FIFA faces losing control of transfer markets as lawyer crisis reaches tipping point

May 30 – With FIFA struggling to convince its lawyers to move from Zurich to Miami – less than 25 out of 120 are reportedly crossing the Atlantic – an even bigger problem is threatening FIFA’s legal credibility with the Summer transfer window that opens June 14.

In 2023 FIFA reported that $9.63 billion was spent on transfer fees, a 43% increase on 2022. The year saw FIFA handle 23,689 professional player transfers and more than 74,000 transfers in total.

The transfers and due diligence around them is handled by lawyers in FIFA’s Players’ Status Department who deal with transfer and employment-related disputes.

Currently only five lawyers from that department are moving to Miami, and one of them is changing job to become FIFA’s new Head of Disciplinary.

That leaves just four lawyers to carry out the work of an already over-stretched department of 60 lawyers, threatening to bring the whole FIFA transfer system to a standstill, and potentially total collapse.

If FIFA loses control of the transfer system then not only does it rise questions over whether is fit for purpose as a governing body in terms of oversight of such a huge volume of transfers and money, but it also opens the transfer market to financial and moral abuse.

On its website FIFA says the main objectives of the FCH are to centralise, process and automate payments between clubs, initially relating to training rewards (training compensation and solidarity contribution); and promote financial transparency and integrity, and avoid fraudulent conduct in the transfer system.

With no lawyers to police the system, the potential for disaster and foul play multiplies exponentially.

One senior lawyer with FIFA experience told Insideworldfootball: “FIFA may lose control over the transfers in general. Maybe stronger confederations like UEFA can jump in and fill in the vacuum caused by this move.
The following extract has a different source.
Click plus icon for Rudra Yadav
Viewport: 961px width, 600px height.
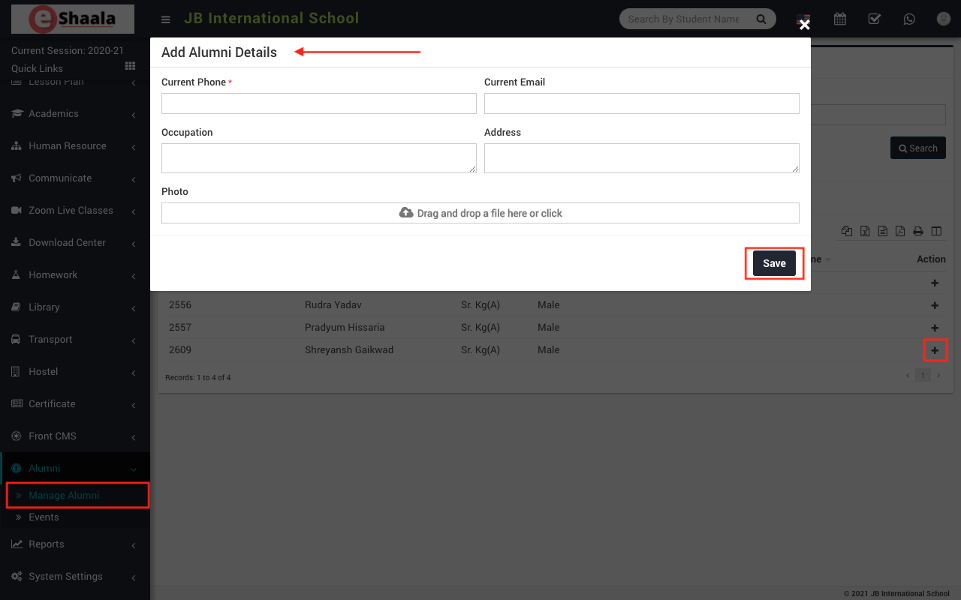935,305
You may recall that back in 2000 these were actually the plans of UEFA with Gerhard Aigner, Gianni Infantino and Alasdair Bell. History may therefore repeat itself.”

Fast recruiting new lawyers to fill desks in the Miami office is not going to solve the problem, according to lawyers who rely on the system and FIFA’s lawyer to complete transfers.

To begin with top US legal talent are unlikely to switch to the significantly lower salaried positions FIFA is offering.

More problematic is likely to be the timescales with the education process for a new lawyer in the Clearing House system and the football transfer reckoned to take at least six months before that lawyer can work independently.

For FIFA it is already too late to backtrack and salvage what they have as the current staff are either gone already or will be gone in few weeks.

Such is the animosity, frustration and ill-feeling towards FIFA’s executive felt by departing lawyers, the governing body has to scramble hard to rebuild its Players’ Status Department or find a creative solution.

As one lawyer told Insideworldfootball, “besides the (lost) knowhow also historical memory will be lost. There is nothing worse than an association without memory…”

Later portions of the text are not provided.